Molecular Construction and Expression Analysis of Rv3875 and Rv2873 from Mycobacterium tuberculosis as Novel Protein Biomarkers for Tuberculosis Immunodiagnostics

BACKGROUND: Mycobacterium tuberculosis (Mtb), the causative agent of tuberculosis (TB), continues to become a significant risk to world health despite the availability of Bacille Calmette-Guérin (BCG) vaccination. The limited efficacy of BCG in adults and the low sensitivity of conventional diagnostic methods highlight the urgent need for novel antigens to improve TB immunodiagnostics. METHODS: This study constructs, clones, and expresses Rv3875 and Rv2873, encoding ESAT-6 and MPT83 proteins from Mtb H37Rv as potential subunit proteins. Genomic DNA was extracted, and target genes were amplified by polymerase chain reaction (PCR) using a primer pair containing BamHI and HindIII restriction sites. Immunoinformatics analysis using IEDB predicted T-cell epitopes of Rv3875 and Rv2873. SignalP, DeepTMHMM, VaxiJen, AllerTOP, and ToxinPred2 were used to assess localization, antigenicity, and safety profiles. RESULTS: The amplicons (288 bp for Rv3875 and 663 bp for Rv2873) were successfully cloned into the pTrcHis A expression vector and transformed into Escherichia coli DH5α and BL21 strains.
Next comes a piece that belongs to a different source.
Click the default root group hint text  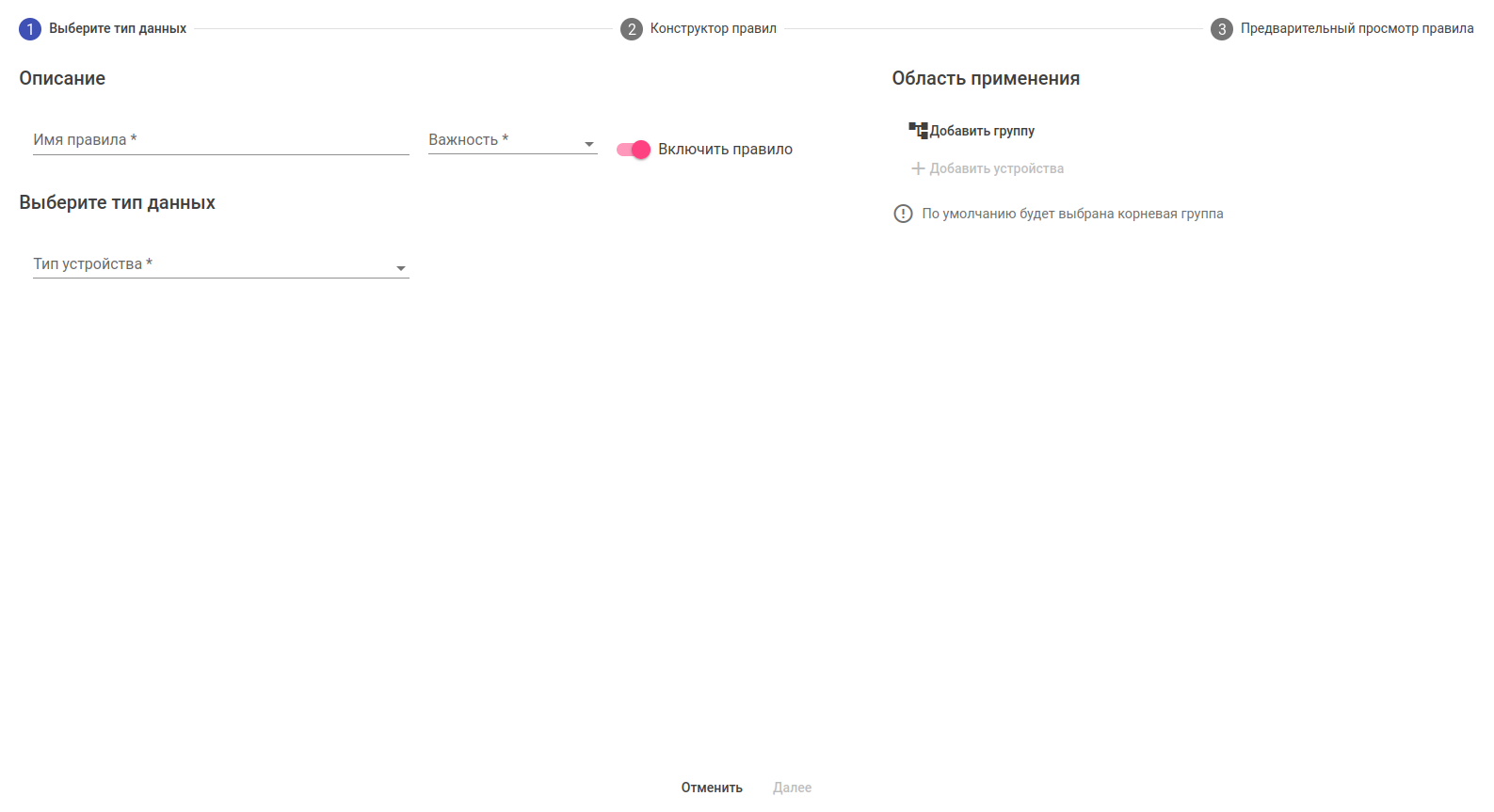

Colony PCR, restriction digestion, and sequencing assured the presence and integrity of the recombinant constructs, showing over 99% identity to reference sequences. Recombinant protein expression induced with IPTG yielded bands of ~11-12 kDa (Rv3875) and ~22 kDa (Rv2873) on SDS-PAGE. SignalP and DeepTMHMM identified ESAT-6 as secreted and MPT83 as a lipoprotein, whereas VaxiJen, AllerTOP, and ToxinPred confirmed both as antigenic, nonallergenic, and non-toxic. CONCLUSION: These results show that Rv3875 and Rv2873 successfully cloned and expressed at the molecular level, and that they could be used as subunit proteins for TB immunodiagnostics.